While flexibility, generality, and usability sound great, they aren’t worth anything if they come at the expense of performance. Performance costs directly drive operational costs, and all businesses want to be more efficient. We’re excited to share some of our early results on CPU (GPUs are coming soon!), even though they are just the beginning for the Modular system, and we have a lot of work left to do.

For our analysis, we decided to look at a range of comparable systems available today in AWS, specifically Intel Skylake (c5.4xlarge), AMD Zen-2 (c5a.4xlarge), and Amazon Graviton 2 (c6g.4xlarge). This shows two completely different instruction sets (Intel and AMD are X86-64, Graviton is ARM Aarch64) with three major vector designs (AVX-512, AVX2, and NEON, respectively) and at three different vector lengths (512-, 256-, and 128-bits long).

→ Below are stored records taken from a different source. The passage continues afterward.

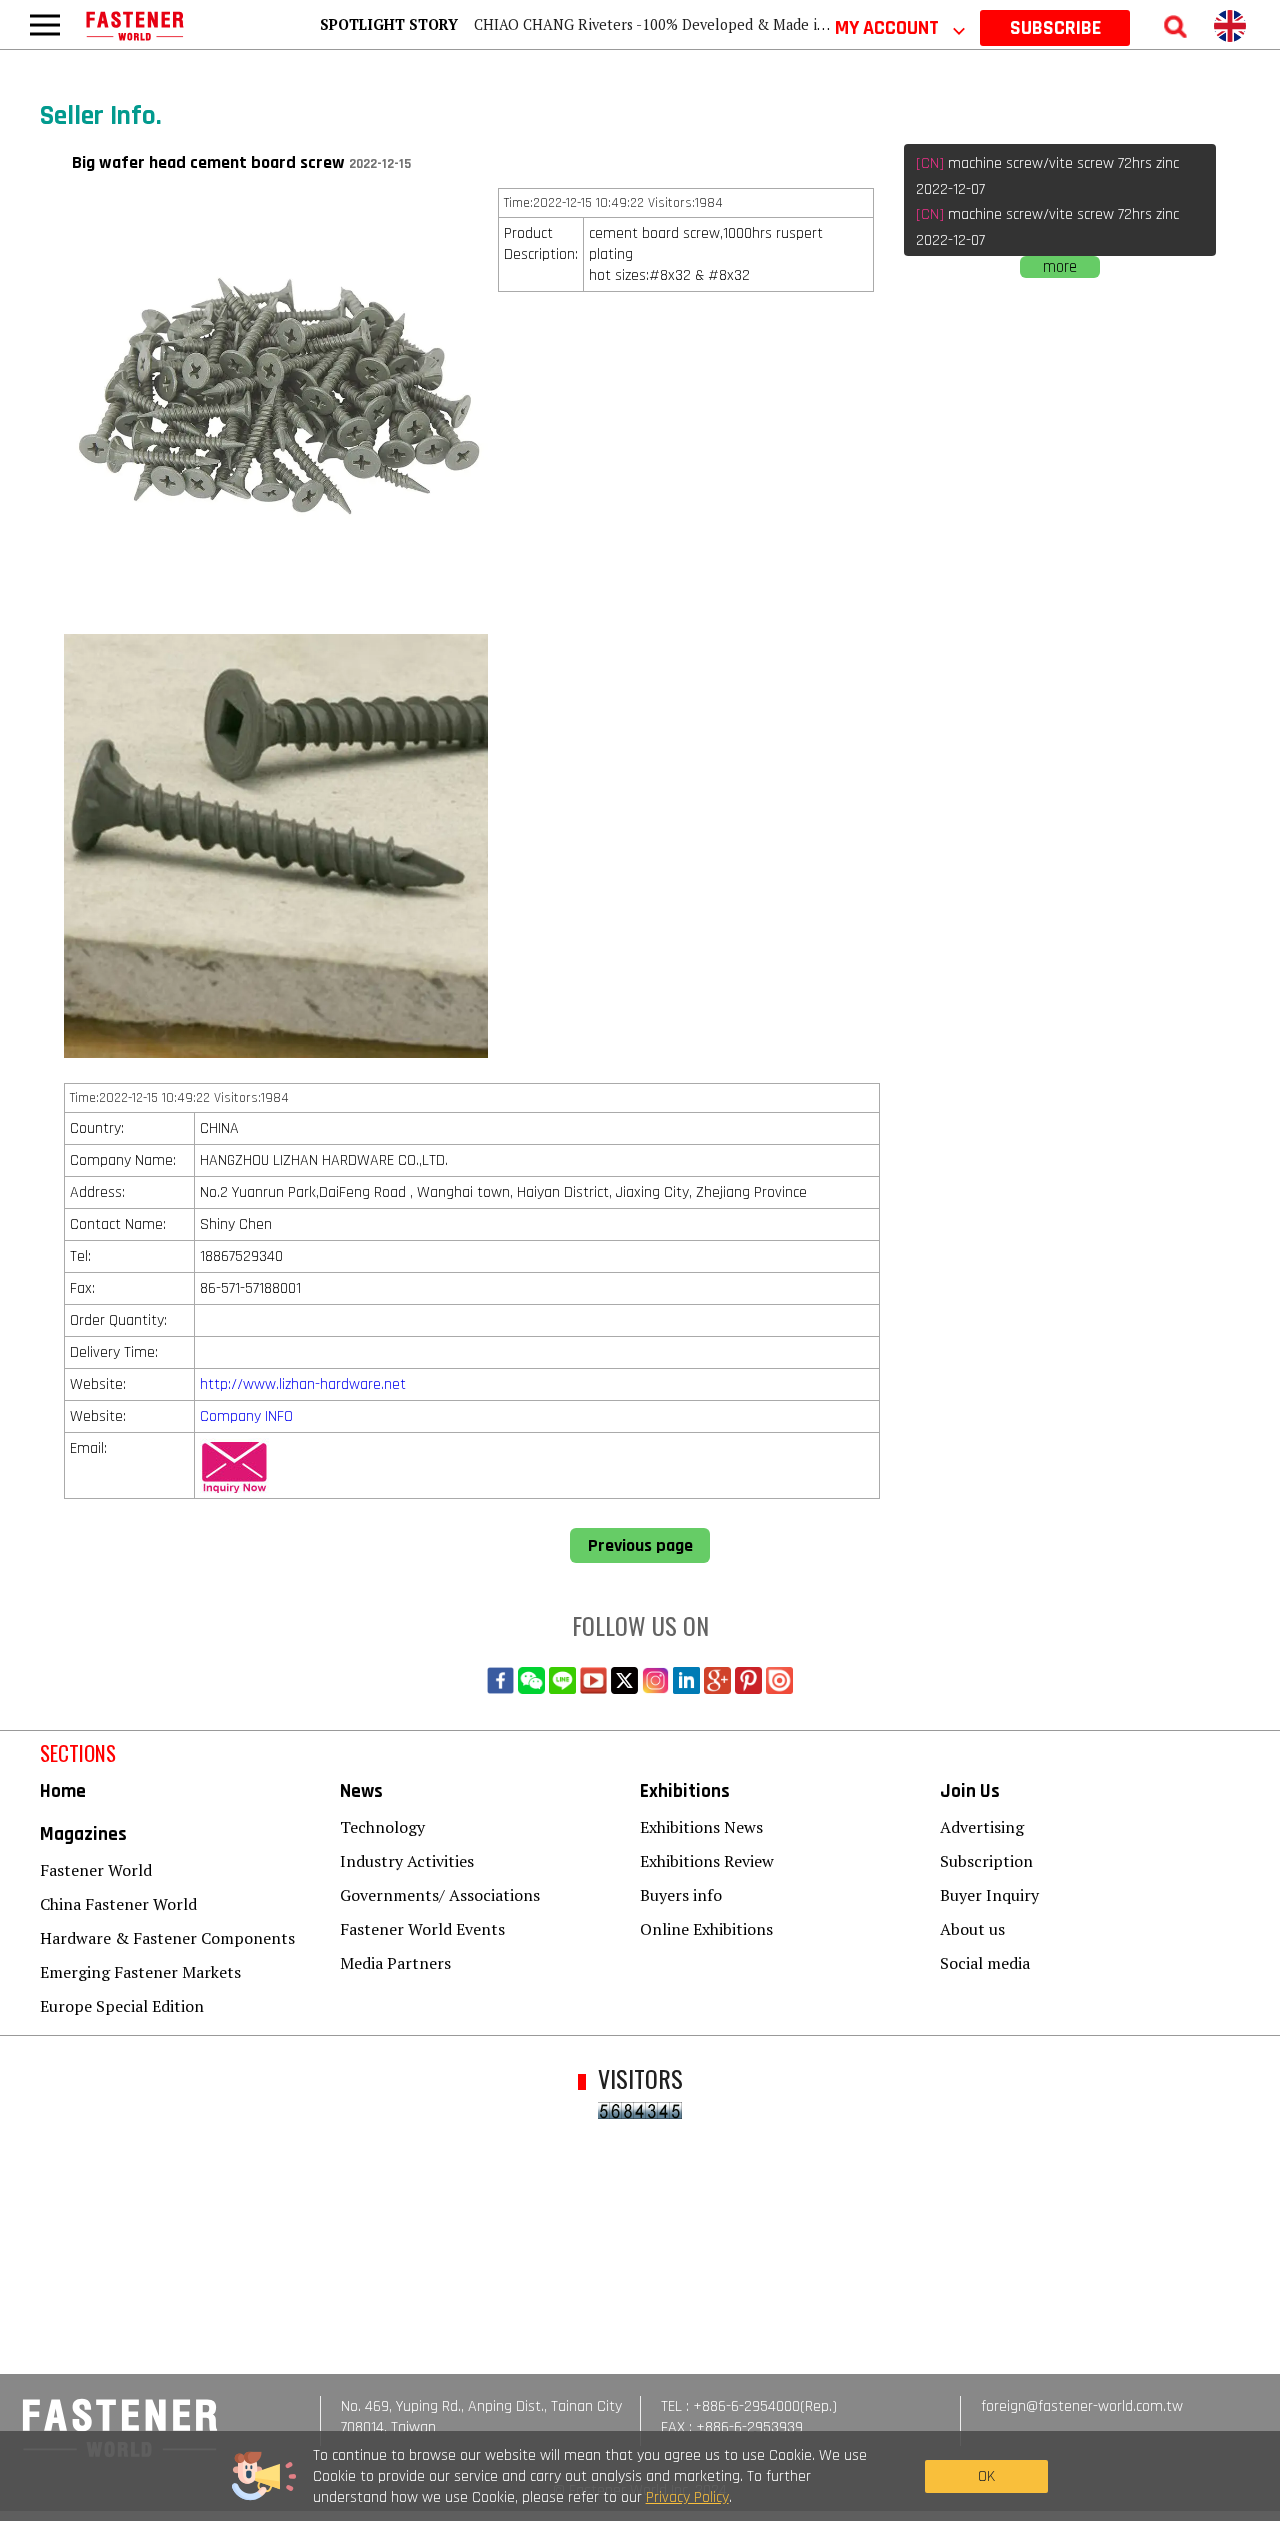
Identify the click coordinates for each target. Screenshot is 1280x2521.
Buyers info (681, 1895)
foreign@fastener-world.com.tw (1082, 2406)
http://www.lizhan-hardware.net (303, 1384)
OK (986, 2476)
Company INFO (246, 1416)
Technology (382, 1827)
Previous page (640, 1545)
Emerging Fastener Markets (140, 1972)
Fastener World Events (422, 1929)
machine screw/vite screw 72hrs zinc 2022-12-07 (1047, 176)
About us (972, 1929)
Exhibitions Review (707, 1861)
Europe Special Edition (122, 2006)
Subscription (986, 1861)
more (1060, 267)
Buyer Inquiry (989, 1895)
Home (63, 1791)
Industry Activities (407, 1861)
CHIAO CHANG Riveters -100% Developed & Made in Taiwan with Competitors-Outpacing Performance (816, 24)
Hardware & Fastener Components (167, 1938)
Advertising (982, 1827)
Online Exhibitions (706, 1929)
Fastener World (96, 1870)
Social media (985, 1963)
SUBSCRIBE (1055, 28)
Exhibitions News (701, 1827)
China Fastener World (118, 1904)
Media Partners (395, 1963)
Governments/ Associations (440, 1895)
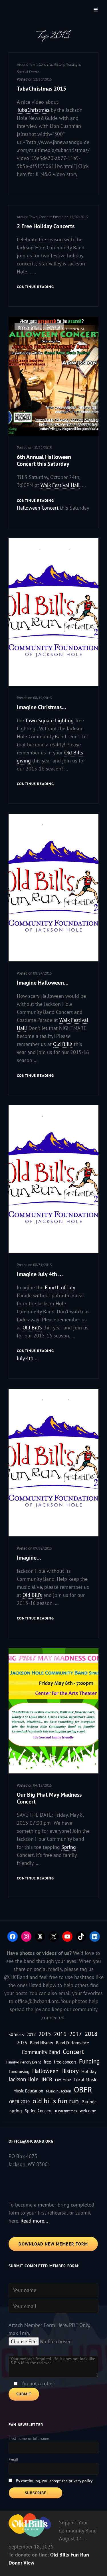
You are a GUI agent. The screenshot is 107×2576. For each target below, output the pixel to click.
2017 (75, 2033)
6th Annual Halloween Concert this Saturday (44, 460)
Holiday (88, 2071)
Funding (89, 2061)
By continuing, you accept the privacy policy (54, 2480)
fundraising (19, 2071)
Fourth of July (60, 1287)
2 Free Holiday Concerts (45, 226)
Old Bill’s (62, 1044)
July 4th (25, 1358)
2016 (60, 2034)
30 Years (16, 2034)
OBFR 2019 (19, 2101)
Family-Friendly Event (23, 2062)
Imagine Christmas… (41, 707)
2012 (31, 2034)
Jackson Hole (24, 2079)
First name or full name (29, 2438)
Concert (73, 2051)
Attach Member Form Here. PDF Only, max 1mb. (49, 2329)
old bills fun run (56, 2100)
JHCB (46, 2079)
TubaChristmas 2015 (41, 88)
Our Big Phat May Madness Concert (49, 1798)
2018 (91, 2034)
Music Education (28, 2091)
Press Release (54, 547)
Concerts (45, 64)
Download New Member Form (53, 2244)
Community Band (41, 2052)
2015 (45, 2033)
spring (16, 2110)
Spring (68, 1847)
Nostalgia (73, 64)
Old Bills (73, 752)
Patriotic (89, 2101)
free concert (65, 2062)
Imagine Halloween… (42, 982)
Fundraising (27, 547)
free (47, 2062)
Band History (41, 2042)
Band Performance (72, 2042)
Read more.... (35, 2220)
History (59, 64)
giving (24, 760)
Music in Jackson (58, 2091)
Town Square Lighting (49, 720)
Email (13, 2459)
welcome (88, 2110)
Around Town (27, 64)
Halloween (45, 2071)
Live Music (63, 2079)
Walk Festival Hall (60, 485)
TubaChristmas (33, 110)
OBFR (83, 2089)
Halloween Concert (37, 507)
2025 (22, 2042)
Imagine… (29, 1557)
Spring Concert (38, 2110)
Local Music (85, 2079)
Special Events (28, 71)
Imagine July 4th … (40, 1274)
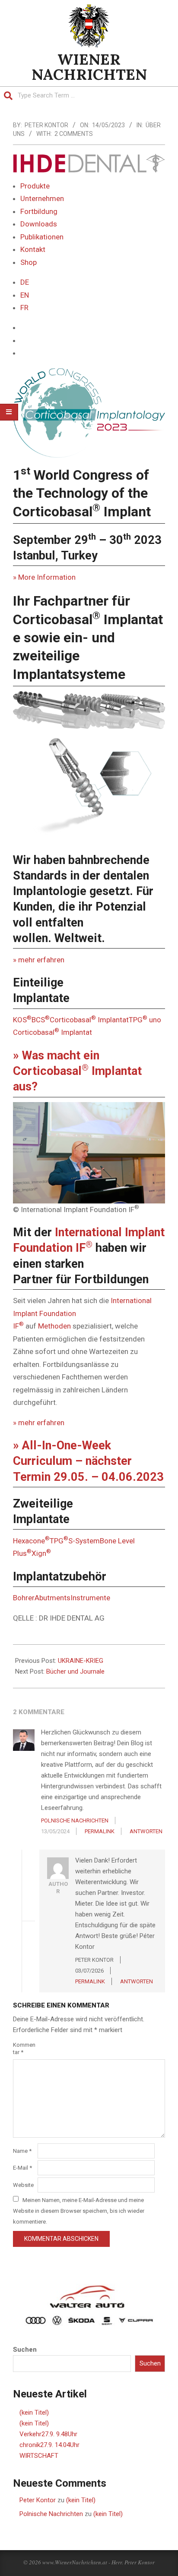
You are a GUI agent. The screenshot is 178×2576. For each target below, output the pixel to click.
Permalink (99, 1831)
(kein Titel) (34, 2412)
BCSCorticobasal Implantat (80, 1019)
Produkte (35, 186)
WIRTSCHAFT (38, 2456)
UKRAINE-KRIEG (80, 1661)
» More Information (44, 577)
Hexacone (31, 1540)
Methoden (54, 1326)
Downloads (38, 224)
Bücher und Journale (75, 1671)
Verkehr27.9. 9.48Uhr (48, 2434)
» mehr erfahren (38, 959)
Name (22, 2151)
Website (23, 2185)
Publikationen (42, 236)
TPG (59, 1540)
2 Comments (73, 133)
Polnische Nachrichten (51, 2514)
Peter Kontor (37, 2500)
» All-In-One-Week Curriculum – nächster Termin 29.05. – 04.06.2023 (88, 1461)
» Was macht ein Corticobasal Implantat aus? (77, 1071)
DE (24, 282)
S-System (84, 1540)
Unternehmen (42, 198)
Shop (28, 262)
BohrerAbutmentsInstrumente (61, 1597)
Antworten (146, 1831)
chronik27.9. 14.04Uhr (49, 2445)
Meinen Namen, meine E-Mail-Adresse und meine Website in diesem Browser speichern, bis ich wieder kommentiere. (78, 2210)
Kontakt (32, 249)
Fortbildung (38, 211)
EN (24, 295)
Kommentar (24, 2048)
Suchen (25, 2349)
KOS (22, 1019)
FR (24, 307)
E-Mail (22, 2167)
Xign (41, 1553)
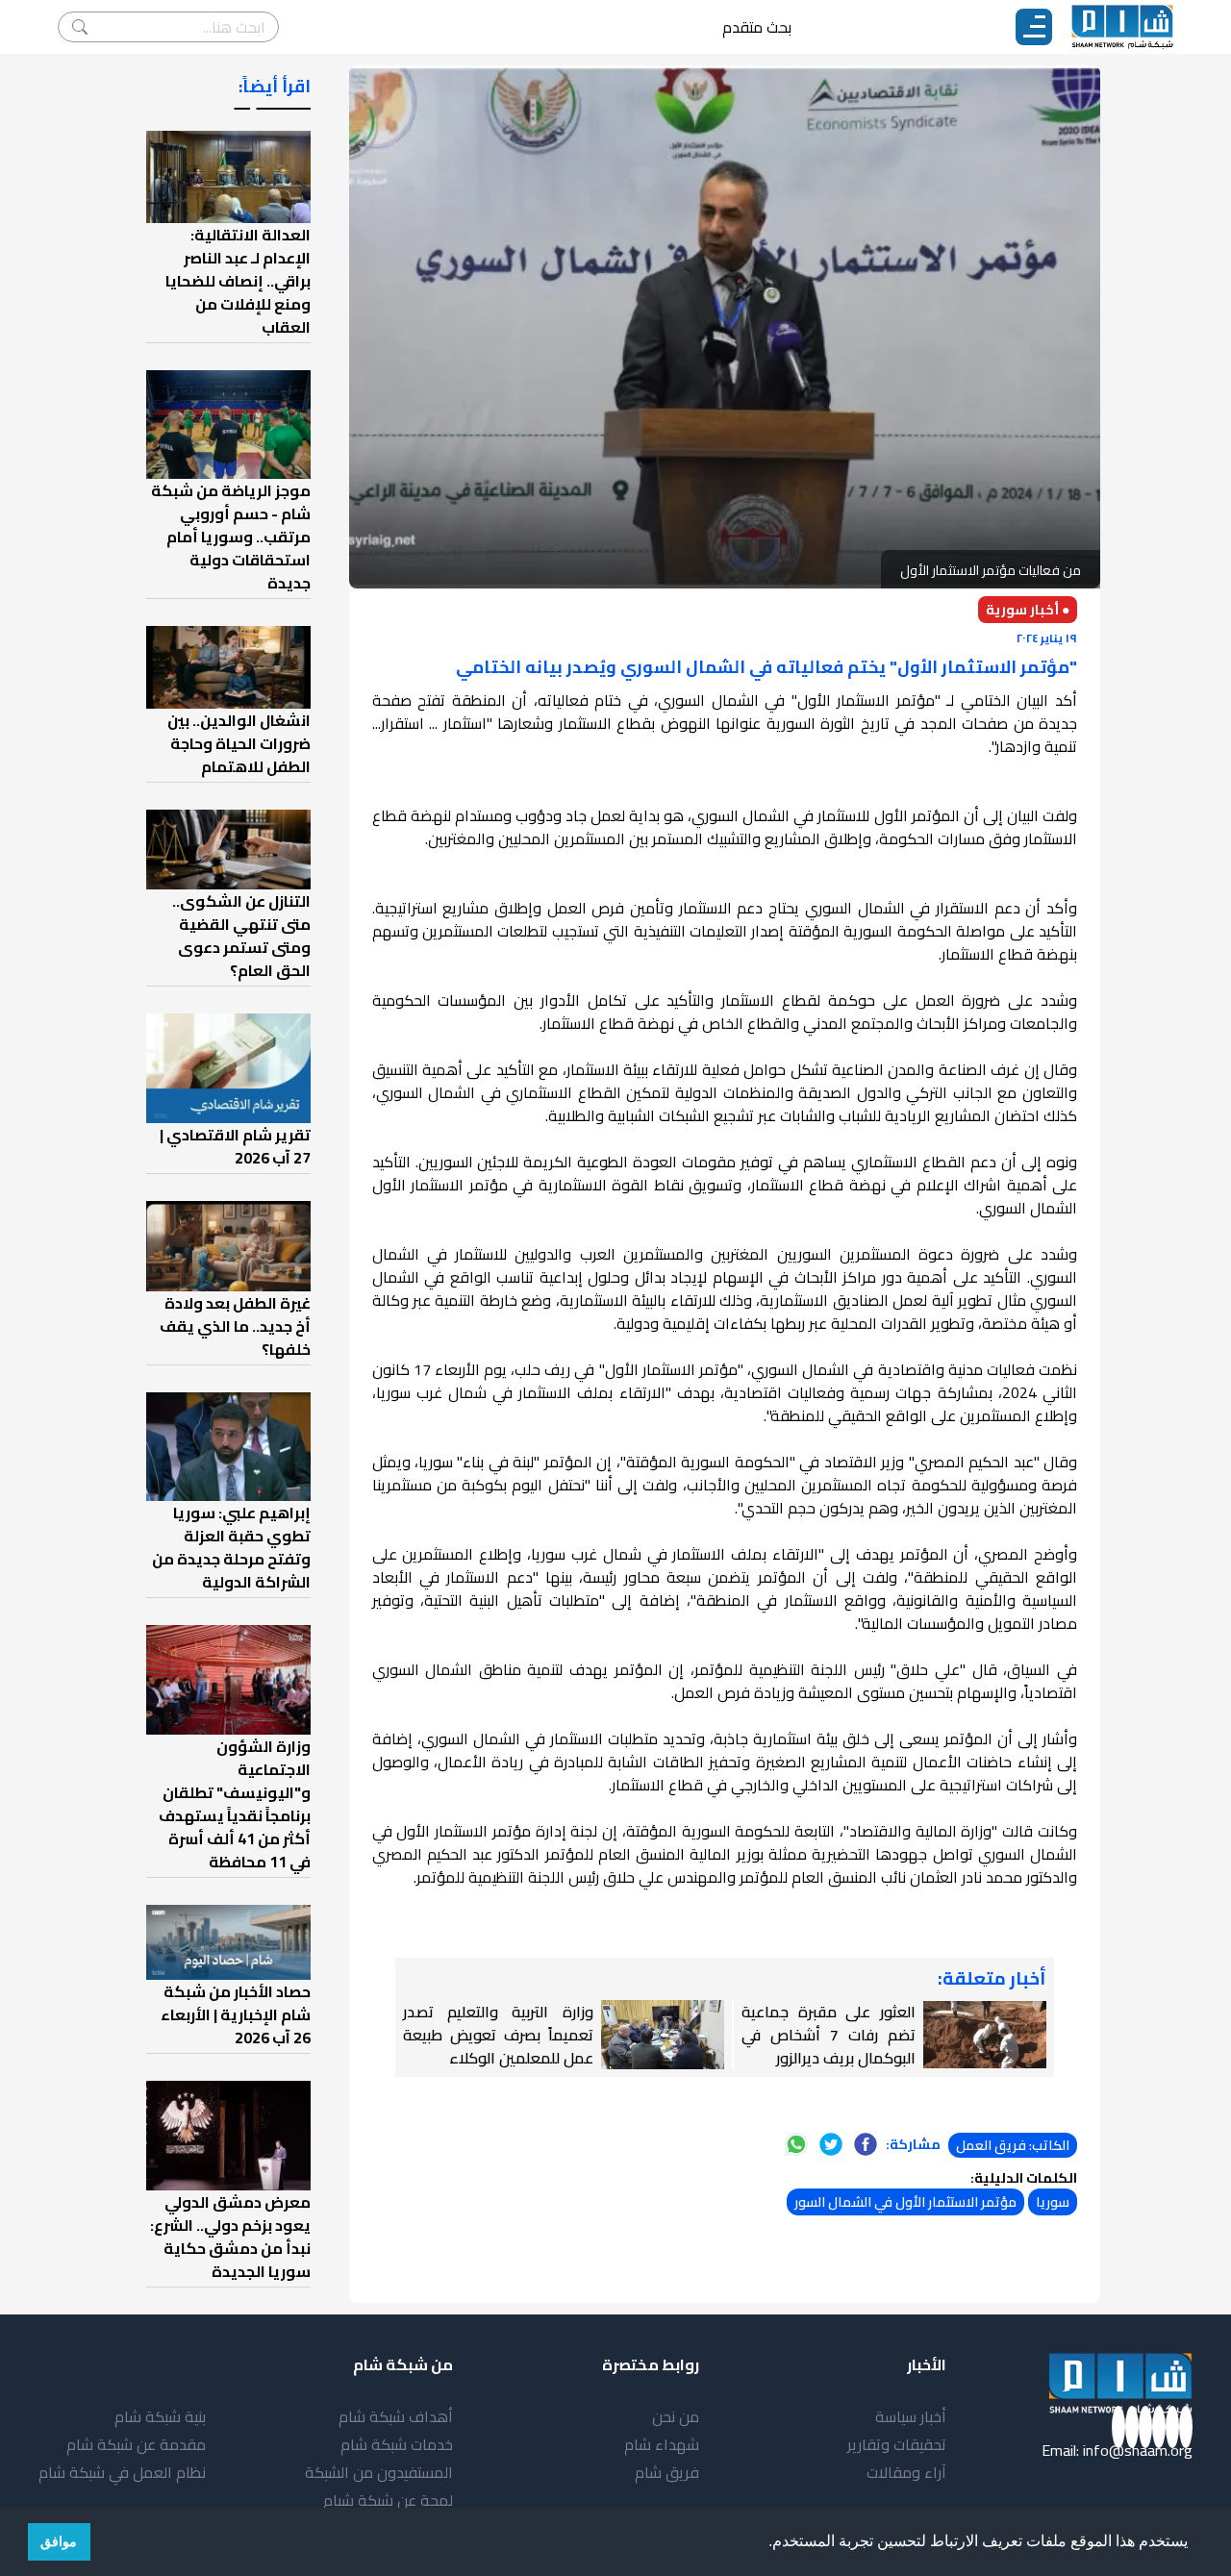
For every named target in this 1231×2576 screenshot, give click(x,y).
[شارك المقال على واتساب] (796, 2144)
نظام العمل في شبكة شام (122, 2472)
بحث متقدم (756, 27)
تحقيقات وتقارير (896, 2444)
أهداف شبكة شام (396, 2416)
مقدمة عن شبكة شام (136, 2444)
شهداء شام (661, 2444)
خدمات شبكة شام (396, 2444)
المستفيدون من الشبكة (379, 2472)
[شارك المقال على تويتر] (830, 2144)
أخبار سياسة (910, 2416)
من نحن (675, 2416)
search (80, 26)
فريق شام (667, 2472)
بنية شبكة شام (160, 2416)
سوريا (1052, 2201)
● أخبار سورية (1027, 609)
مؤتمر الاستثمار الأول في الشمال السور (905, 2201)
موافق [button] (58, 2541)
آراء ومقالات (906, 2472)
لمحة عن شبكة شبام (388, 2500)
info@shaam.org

We measure the Modular approach against the best-known SOTA libraries on the corresponding systems – MKL and OneDNN on Intel, AOCL on AMD (the underlying library for ZenDNN), and ACL and Ruy on ARM. We also include Eigen because it is a widely used kernel library that has been ported to many architectures. We use the latest version of each of these at the time of writing – specifically, we use MKL v2023.1.0, OneDNN v2023.1.0, Eigen v3.4, AOCL v4.0, ACL v23.02.1, and Ruy (pulled from main #363f252).

Methodology

For our evaluation, we followed the same benchmarking methodology as Google Benchmark, where each benchmark is first warmed up and repeatedly run until 2 seconds have elapsed. For libraries that require extra setup, we perform the setup outside the main benchmarking loop. To avoid interference and increase stability, we ensure that each benchmark invocation gets a cold cache each time and disable hyperthreading to improve benchmark stability. While the modular implementation does support pre-packing, not all of the libraries we are evaluating support it. As such, to maintain fairness we do not benchmark our implementation with pre-packing enabled. We note, we have benchmarked our prepacked implementation against libraries that support prepacking and are competitive with them.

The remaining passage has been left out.